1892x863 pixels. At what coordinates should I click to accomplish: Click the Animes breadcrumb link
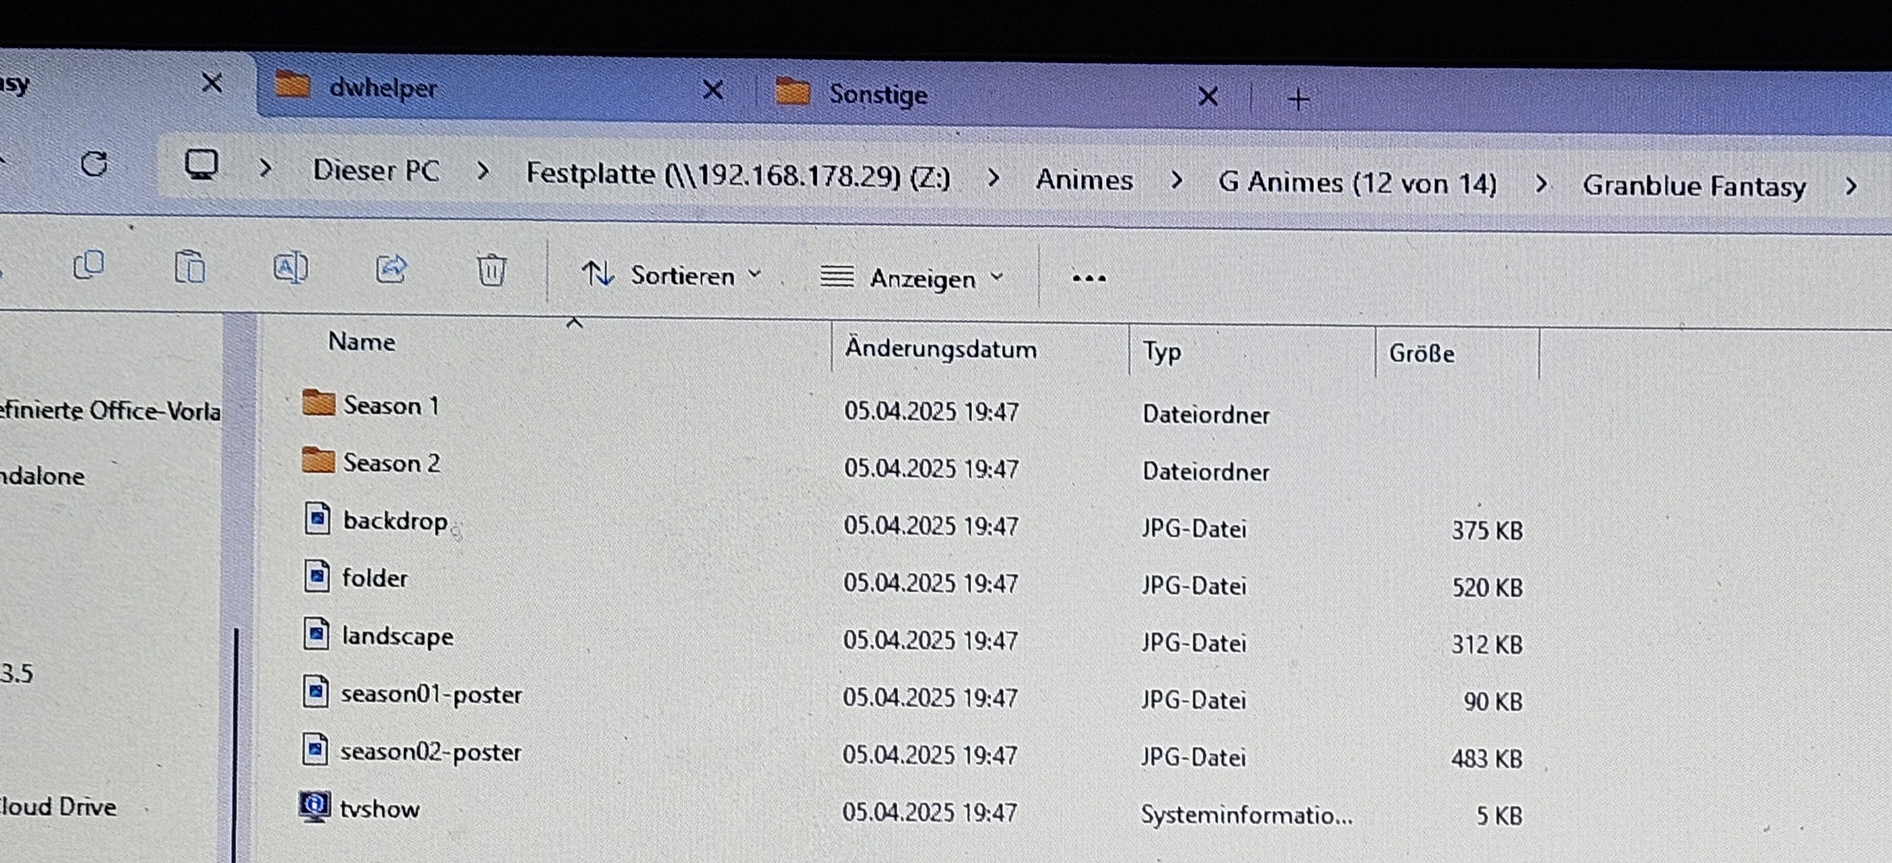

########

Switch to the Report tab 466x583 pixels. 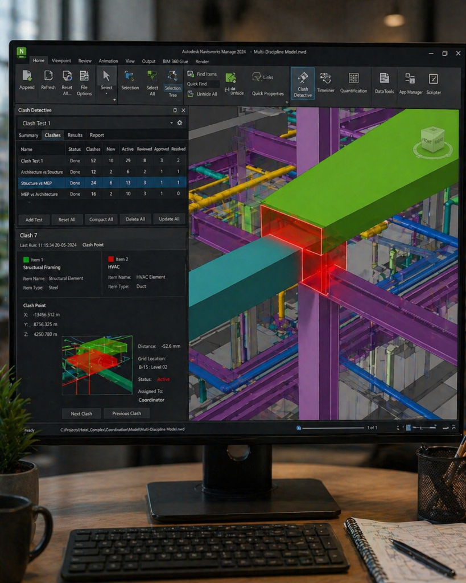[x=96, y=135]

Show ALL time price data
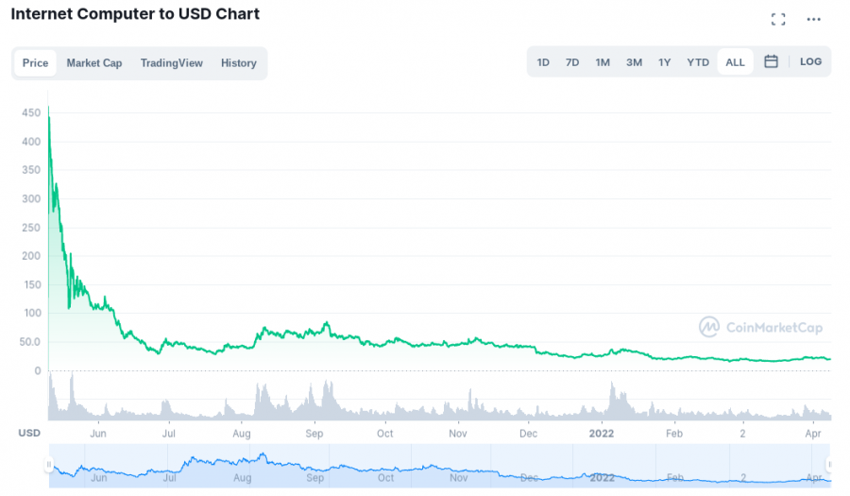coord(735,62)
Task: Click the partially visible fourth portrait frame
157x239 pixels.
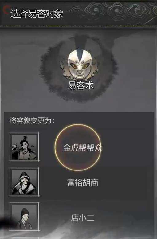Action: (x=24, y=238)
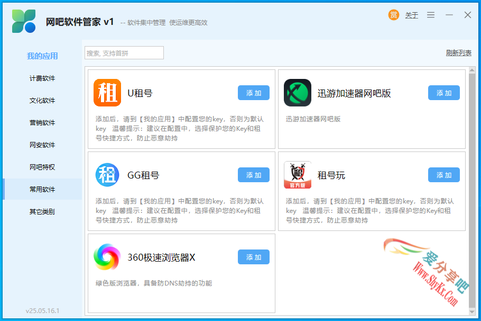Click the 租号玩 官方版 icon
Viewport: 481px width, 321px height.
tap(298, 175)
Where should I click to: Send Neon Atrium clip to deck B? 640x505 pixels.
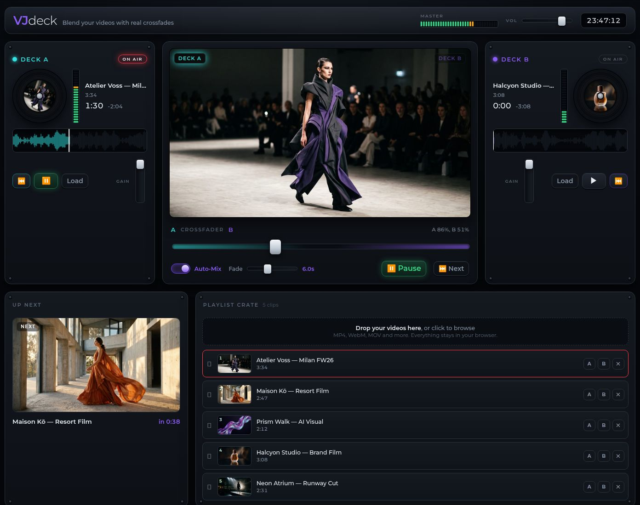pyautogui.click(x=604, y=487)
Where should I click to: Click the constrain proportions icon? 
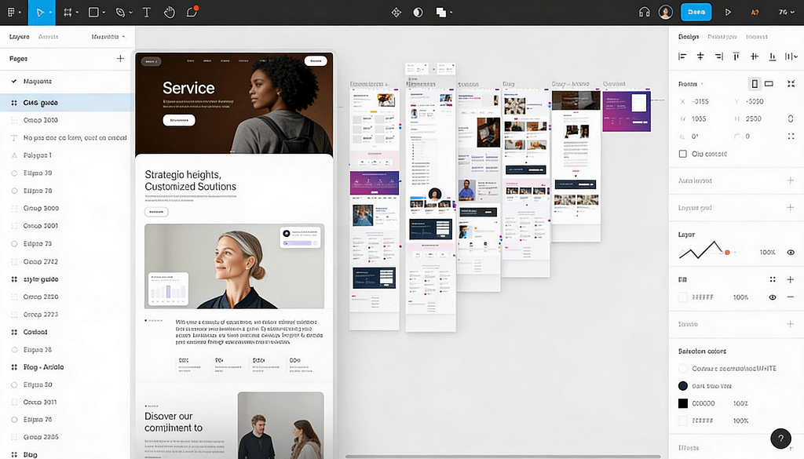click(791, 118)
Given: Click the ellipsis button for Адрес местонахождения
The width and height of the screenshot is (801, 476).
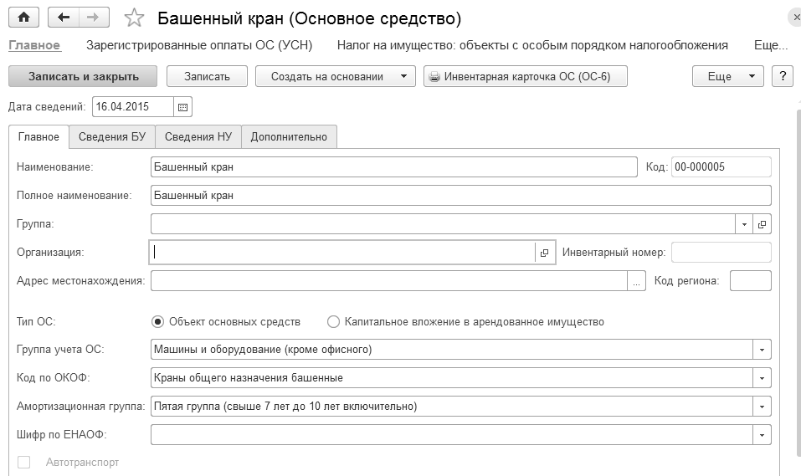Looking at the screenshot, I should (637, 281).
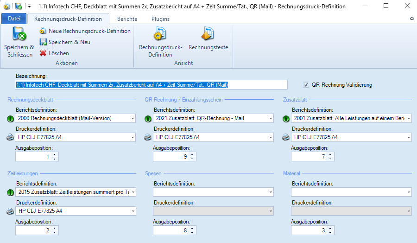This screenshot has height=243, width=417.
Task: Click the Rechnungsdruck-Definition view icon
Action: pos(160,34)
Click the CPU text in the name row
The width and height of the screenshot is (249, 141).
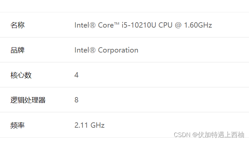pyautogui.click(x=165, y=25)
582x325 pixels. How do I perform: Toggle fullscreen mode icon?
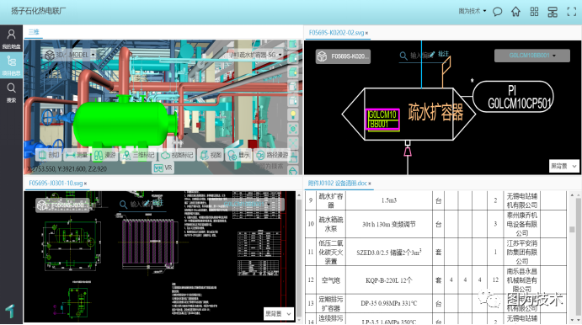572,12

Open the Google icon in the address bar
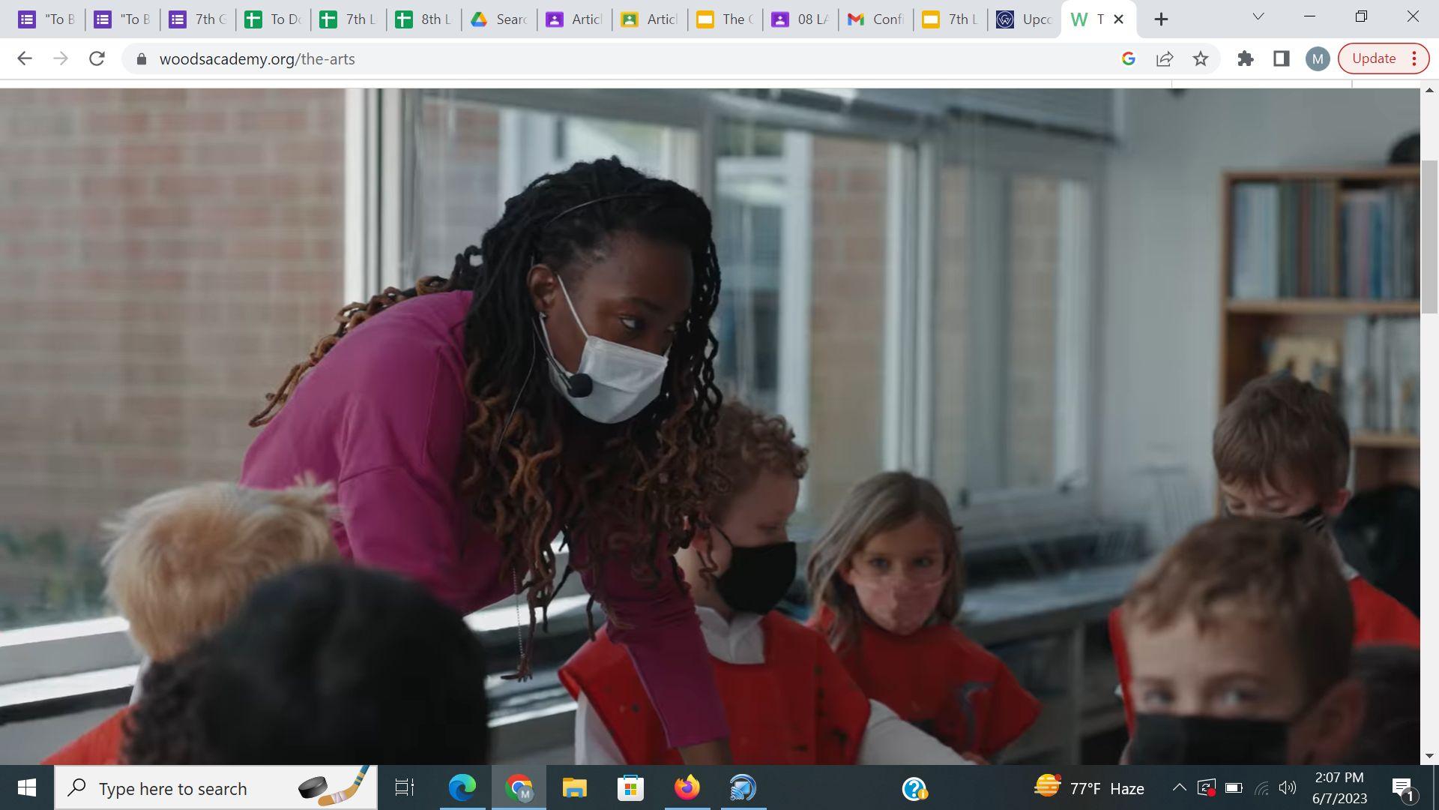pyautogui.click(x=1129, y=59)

########

[PROBLEM STATEMENT] Retype the lines from the line with "Click the CPU text in the name row" to the line with "pyautogui.click(x=1129, y=59)", leaving the pictures out.

[SOLUTION TO THE EXERCISE]
Click the CPU text in the name row
The width and height of the screenshot is (249, 141).
pyautogui.click(x=165, y=25)
582x325 pixels. How do I perform: Toggle fullscreen mode icon?
572,12

Open the Google icon in the address bar
pyautogui.click(x=1129, y=59)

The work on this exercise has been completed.